Return on investment is the profit or loss measured against what you put in. A 50 percent ROI means you ended with half as much again as you started. The annualised figure spreads that same total return evenly across the years held, so an investment that doubled in two years and one that doubled in ten can be compared fairly. ROI on its own ignores risk, tax, and the timing of any money paid in or out along the way.

How it works

  1. Enter the amount invested, the total you put in including any fees or upfront costs.
  2. Enter the amount returned, the final value or the total proceeds you received back.
  3. The tool subtracts the investment from the return to find the cash profit or loss.
  4. It divides that profit by the amount invested to give the total ROI as a percentage.
  5. Add the number of years held and it also shows the annualised ROI, the steady yearly rate that compounds to the same total return.

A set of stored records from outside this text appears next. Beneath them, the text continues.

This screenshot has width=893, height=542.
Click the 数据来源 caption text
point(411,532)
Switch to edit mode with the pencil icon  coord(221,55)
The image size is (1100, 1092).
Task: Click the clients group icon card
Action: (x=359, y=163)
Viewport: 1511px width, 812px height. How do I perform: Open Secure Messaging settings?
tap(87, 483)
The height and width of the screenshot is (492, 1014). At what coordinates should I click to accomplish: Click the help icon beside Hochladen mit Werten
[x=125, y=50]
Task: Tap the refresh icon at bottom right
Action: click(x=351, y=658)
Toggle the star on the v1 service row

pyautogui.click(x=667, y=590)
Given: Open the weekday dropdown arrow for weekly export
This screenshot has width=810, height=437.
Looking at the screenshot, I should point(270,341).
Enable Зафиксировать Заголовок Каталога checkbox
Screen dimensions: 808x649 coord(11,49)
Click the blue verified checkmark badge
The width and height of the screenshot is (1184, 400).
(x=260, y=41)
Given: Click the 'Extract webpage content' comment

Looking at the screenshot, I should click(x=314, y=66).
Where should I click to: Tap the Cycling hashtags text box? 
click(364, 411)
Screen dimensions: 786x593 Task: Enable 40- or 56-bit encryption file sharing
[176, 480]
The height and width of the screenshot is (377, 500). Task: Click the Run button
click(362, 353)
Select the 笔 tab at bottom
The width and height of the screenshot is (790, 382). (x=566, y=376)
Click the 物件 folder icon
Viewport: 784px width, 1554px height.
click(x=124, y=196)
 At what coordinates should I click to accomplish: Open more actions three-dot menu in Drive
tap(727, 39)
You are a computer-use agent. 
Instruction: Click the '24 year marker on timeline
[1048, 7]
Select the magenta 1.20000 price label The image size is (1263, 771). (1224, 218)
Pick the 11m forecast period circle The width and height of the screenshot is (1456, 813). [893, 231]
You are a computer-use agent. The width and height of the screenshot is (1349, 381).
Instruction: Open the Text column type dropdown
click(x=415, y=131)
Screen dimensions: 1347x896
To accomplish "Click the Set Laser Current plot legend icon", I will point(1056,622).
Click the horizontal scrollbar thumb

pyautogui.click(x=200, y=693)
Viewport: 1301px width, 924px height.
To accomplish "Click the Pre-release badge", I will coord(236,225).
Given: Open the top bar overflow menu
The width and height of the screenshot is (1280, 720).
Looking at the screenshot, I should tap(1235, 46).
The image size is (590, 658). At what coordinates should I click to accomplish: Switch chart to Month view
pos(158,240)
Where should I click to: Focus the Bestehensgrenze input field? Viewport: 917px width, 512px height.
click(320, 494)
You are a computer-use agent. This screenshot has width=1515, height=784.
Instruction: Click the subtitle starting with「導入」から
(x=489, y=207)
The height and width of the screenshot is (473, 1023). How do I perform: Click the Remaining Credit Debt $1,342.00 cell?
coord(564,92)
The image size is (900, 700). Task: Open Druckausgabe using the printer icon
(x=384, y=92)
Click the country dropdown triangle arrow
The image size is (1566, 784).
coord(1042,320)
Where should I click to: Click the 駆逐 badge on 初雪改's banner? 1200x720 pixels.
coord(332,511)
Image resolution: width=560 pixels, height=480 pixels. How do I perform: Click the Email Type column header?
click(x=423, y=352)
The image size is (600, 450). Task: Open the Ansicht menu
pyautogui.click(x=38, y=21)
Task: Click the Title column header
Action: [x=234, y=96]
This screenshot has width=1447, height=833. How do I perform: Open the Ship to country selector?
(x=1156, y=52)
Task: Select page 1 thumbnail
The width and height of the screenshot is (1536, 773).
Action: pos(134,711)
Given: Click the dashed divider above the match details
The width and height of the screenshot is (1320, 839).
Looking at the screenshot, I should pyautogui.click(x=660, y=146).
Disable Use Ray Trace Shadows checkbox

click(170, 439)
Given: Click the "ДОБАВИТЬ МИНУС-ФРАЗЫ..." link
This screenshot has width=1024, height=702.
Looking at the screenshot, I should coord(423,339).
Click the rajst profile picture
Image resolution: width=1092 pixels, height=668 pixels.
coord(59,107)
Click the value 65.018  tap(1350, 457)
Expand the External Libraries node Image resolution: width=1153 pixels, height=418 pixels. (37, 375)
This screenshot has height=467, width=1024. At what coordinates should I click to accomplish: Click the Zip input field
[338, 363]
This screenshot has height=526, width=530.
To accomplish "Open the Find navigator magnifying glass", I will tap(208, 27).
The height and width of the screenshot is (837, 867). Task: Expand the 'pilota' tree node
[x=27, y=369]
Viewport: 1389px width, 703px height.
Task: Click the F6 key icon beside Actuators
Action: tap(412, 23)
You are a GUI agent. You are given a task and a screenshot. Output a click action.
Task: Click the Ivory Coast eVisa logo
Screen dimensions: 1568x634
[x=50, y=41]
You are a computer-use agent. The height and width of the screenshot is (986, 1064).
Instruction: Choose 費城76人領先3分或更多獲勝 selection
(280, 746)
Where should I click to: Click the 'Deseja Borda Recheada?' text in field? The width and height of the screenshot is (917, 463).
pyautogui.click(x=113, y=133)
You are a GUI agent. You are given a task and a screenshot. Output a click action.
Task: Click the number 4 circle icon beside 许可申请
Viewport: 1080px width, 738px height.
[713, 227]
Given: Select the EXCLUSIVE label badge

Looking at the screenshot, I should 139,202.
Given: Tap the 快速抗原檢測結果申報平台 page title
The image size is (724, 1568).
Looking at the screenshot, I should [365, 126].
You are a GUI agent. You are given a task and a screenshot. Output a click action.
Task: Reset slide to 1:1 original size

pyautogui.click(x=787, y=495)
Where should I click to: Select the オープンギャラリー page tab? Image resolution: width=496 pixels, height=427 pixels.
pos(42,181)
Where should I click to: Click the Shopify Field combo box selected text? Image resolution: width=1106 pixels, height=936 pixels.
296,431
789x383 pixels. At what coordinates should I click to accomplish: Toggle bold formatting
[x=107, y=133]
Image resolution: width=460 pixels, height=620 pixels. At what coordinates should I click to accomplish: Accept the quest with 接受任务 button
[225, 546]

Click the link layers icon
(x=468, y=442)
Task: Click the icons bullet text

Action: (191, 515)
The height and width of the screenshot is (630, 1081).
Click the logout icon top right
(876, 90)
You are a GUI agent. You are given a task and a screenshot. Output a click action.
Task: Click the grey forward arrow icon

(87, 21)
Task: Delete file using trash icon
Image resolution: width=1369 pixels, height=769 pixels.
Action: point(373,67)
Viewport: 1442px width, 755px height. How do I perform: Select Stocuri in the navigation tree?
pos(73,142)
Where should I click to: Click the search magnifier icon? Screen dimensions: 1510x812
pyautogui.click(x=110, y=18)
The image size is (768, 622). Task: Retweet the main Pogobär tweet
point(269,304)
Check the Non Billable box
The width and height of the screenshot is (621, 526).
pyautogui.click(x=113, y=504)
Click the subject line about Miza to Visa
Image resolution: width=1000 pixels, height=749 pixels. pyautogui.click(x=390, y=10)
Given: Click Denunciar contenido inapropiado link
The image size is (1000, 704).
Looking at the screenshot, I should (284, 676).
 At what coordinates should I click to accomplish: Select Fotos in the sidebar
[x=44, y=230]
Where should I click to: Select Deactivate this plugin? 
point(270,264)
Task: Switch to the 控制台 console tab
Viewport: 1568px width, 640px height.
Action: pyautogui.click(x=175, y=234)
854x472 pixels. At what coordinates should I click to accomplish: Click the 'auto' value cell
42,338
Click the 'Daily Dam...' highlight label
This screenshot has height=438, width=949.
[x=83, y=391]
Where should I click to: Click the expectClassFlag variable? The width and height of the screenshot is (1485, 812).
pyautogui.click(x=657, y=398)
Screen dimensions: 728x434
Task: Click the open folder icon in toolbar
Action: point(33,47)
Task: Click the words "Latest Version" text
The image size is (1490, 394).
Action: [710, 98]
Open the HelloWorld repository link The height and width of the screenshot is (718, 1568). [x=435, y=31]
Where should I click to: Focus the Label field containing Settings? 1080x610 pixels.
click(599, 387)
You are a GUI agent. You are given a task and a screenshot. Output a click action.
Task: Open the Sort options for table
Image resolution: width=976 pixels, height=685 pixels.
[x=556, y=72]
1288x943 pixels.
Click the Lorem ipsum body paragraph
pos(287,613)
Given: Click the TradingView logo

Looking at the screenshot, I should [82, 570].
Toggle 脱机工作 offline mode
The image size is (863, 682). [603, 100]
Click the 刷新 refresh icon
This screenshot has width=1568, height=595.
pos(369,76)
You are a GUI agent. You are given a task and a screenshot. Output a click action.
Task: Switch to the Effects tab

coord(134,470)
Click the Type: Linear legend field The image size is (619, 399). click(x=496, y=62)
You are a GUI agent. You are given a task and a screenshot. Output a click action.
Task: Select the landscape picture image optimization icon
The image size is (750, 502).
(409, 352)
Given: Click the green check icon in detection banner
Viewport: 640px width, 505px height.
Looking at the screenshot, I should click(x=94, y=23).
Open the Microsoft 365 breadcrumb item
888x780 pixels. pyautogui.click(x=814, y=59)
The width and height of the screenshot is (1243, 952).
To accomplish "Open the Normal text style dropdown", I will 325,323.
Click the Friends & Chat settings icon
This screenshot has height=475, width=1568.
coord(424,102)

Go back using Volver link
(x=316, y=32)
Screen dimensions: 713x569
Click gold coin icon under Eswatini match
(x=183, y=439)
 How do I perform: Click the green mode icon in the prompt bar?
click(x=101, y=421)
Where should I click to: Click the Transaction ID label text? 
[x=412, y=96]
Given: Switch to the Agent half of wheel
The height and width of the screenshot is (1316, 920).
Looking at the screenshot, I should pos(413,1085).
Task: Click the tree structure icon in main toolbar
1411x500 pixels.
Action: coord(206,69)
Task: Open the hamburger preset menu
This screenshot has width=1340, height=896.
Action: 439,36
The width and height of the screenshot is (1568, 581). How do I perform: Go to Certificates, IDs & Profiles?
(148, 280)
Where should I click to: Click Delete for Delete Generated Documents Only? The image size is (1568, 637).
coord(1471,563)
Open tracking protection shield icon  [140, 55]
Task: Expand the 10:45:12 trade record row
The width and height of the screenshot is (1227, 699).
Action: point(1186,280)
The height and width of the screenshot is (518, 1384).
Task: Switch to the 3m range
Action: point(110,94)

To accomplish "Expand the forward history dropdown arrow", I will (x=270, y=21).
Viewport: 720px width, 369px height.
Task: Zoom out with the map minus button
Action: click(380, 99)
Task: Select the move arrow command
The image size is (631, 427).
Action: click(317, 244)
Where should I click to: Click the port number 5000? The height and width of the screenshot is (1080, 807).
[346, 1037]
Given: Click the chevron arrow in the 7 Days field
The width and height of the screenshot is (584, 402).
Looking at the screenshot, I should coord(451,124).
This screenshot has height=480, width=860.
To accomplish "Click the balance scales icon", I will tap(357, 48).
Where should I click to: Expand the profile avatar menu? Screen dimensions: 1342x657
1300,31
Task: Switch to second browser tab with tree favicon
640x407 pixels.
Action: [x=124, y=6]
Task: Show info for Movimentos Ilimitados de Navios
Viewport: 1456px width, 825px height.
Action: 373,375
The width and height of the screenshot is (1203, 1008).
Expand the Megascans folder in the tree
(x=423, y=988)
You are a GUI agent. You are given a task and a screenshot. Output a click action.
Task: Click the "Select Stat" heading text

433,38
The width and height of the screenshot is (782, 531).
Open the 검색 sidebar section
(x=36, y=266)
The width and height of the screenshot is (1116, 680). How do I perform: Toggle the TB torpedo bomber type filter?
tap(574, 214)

ROI = (returned - invested) / invested x 100; annualised = (returned / invested)^(1 / years) - 1

The total ROI is the profit, return minus the amount invested, divided by the amount invested and turned into a percentage. To annualise it, take the ratio of what you got back to what you put in, raise it to the power of one over the number of years, and subtract one. That undoes the compounding and reveals the steady yearly rate behind the total return. Because it is a geometric mean rather than a simple division, the annualised rate is always lower than the total ROI divided by the years.

invested
the total amount put in, including fees
returned
the final value or proceeds received back
years
how long the money was invested
ROI
profit as a percentage of the amount invested

A total return and the annual rate behind it

50% over 5 years 8.4% a year the worked example above
100% over 10 years 7.2% a year doubling your money
20% over 1 year 20% a year a single-year holding
100% over 20 years 3.5% a year slow doubling, below many savings rates

Worked example

You put 1,000 into a fund and sell it for 1,500 five years later: the profit is 500, a total ROI of 50 percent and a return multiple of 1.5 times your money. Spread over five years that is an annualised ROI of about 8.45 percent a year, because 1.0845 multiplied by itself five times reaches 1.5. The annualised figure is what lets you compare this against, say, a savings account paying 4 percent.

Key facts

Tips

Frequently asked questions

How is ROI different from profit?+

Profit is the cash you made; ROI puts that profit in proportion to what you risked. A 500 profit means more on a 1,000 stake (50 percent) than on a 10,000 stake (5 percent), and ROI captures that difference in one number.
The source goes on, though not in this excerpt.